I am a Word document.
For years I have been filling the pages with who I thought I was, accepting the definition of “me” from others. I was tied down by “grammatical” do’s and don’ts. My worth was graded by the world.

The World Race was God clicking “new document” and downloading who I was to Him, through Him, because of Him.
And this is what He said:
I am His.
I hear His voice.
My dreams have meaning.
My prayers are powerful and effective.
I run for Him. He meets me on my runs.
I am a woman—beautiful, unique, made for a purpose.
Nothing in me is mediocre. I live in a success not measured by the world.
My walk is one of dignity, grace, strength, and confidence.
Serving is my form of leadership. My life is not my own.

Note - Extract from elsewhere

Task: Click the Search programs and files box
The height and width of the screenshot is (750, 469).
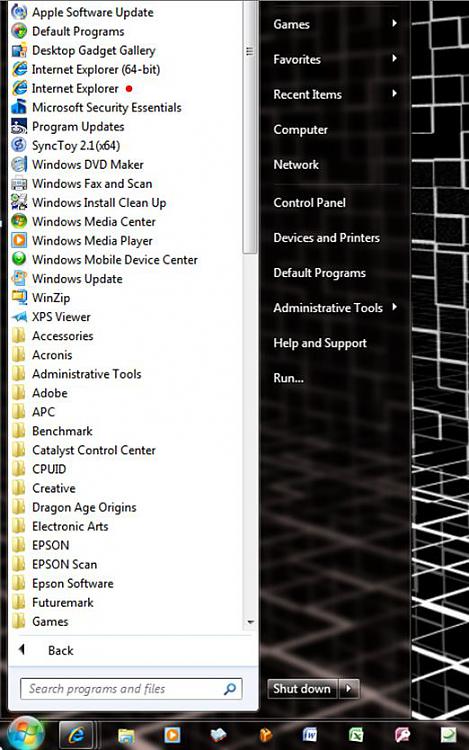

My voice resounds with authority and truth.
My joy is not dependent on happiness or circumstance, but rather it comes from the Lord.
I can change the atmosphere of a room.
I make a difference.
I still have a lot to learn. And a lot to give. I answered the call to serve others when I was only serving myself. I came on the Race desperate to see God. Venturing to the rural mud huts of Africa and the hidden nooks of Asian mountains showed me that there are no corners too far for God to reach. Coming home showed me that there are no corners too close.
Those who seek will find.
This blog was the bridge between continents, and the end of it is bittersweet. I have treasured the comments, and I keep the encouraging words close at heart. They mean more to me than I can express.

After a week of being home, I have finally quit falling asleep when my family watches a movie. I hope I always relish the feel of a hot shower and my fluffy bed will make me smile every time I lie on it. My mom's cookies taste just as good as ever. My family and friends are even cooler than I remember. Home is sweet.
The World Race is over, but that is okay. Now I know who I am, where I come from, and where I am going. And this is just the beginning.